L’Italia ha agito mettendo il diritto alla salute avanti qualsiasi altro, facendo necessariamente recedere alcuni diritti; alcuni costituzionalisti hanno parlato di «eclissi delle libertà costituzionali» ma si è comunque trovato, nella generalità delle persone, una sorprendente adattabilità e consenso condiviso delle precauzioni e raccomandazioni che sono state predisposte dal governo.

In ogni caso, la prospettiva più difficile che ci troveremo ad affrontare si attiene alla dimensione economico-sociale.

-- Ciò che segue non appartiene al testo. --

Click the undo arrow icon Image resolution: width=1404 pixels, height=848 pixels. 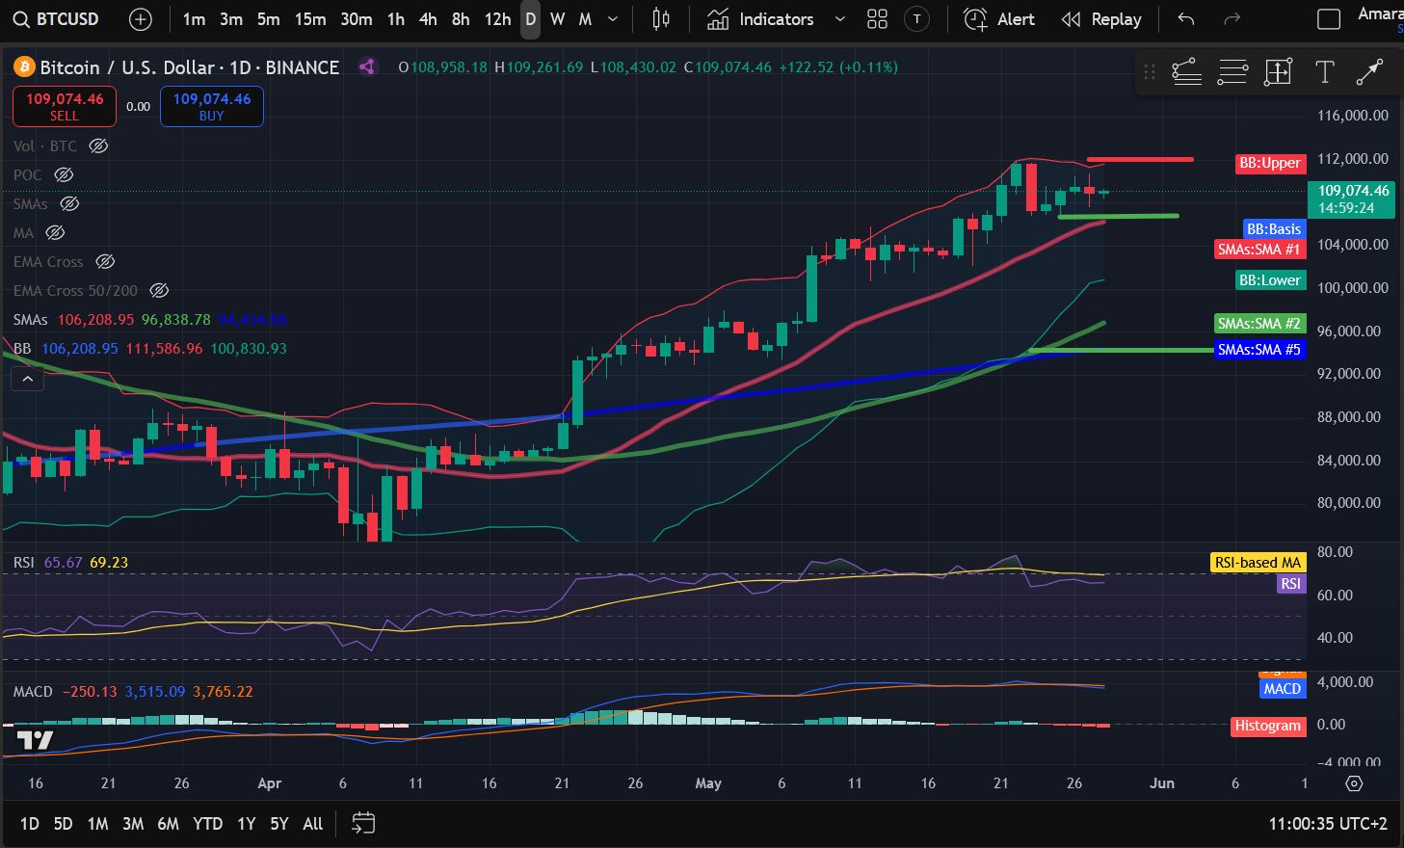pyautogui.click(x=1186, y=19)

Un simile blocco delle attività produttive avrà effetti per molti anni a venire, richiedendo imponenti iniezioni di liquidità difficilmente sostenibili da uno Stato come il nostro.

Chi ha invece puntato ad immunizzare la comunità con costi minori sul piano economico, non imponendo misure restrittive alle abitudini di vita e di movimento della popolazione e di non chiudere, parzialmente o totalmente, le attività produttive non essenziali ha portato un tasso molto elevato di mortalità.

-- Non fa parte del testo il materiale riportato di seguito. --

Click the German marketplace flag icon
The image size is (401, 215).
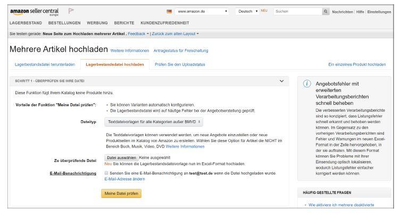click(169, 11)
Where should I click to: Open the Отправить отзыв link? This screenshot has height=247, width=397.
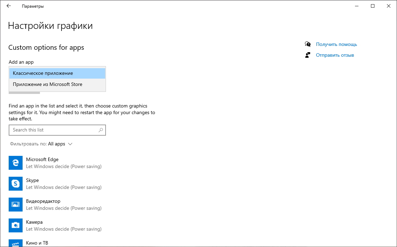pos(335,55)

Infatti anche se in teoria l’immunità di gregge può essere ottenuta spontaneamente lasciando che la maggior parte della popolazione si infetti, come abbiamo purtroppo imparato, lasciando le persone più vulnerabili al rischio di contrarre il virus si provoca e giustifica un numero inaccettabile di decessi.

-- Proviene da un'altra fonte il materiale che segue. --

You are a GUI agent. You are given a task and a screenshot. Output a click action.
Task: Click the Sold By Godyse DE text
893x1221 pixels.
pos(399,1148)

Sarà poi lecito verificare se i provvedimenti adottati dal governo non risulteranno, a conti fatti, troppo gravosi rispetto alla convenienza del risultato ottenibile poiché “solo il tempo dirà se la strategia del rigore messa in campo dal nostro Paese per far fronte allo stato d’emergenza in corso, anche attraverso procedure la cui legittimità non può essere sempre rigorosamente argomentata da un punto di vista strettamente formale, è stata la scelta giusta”.

Certo è che le misure previste, in considerazione dell’emergenza che si sta vivendo che non ha precedenti nella storia per l’eccezionalità del pericolo alla salute e per l’incolumità pubblica, sembrerebbero essere le uniche attuabili al fine di giudicare idonea la misura adottata soprattutto per tutelare tutti in egual maniera.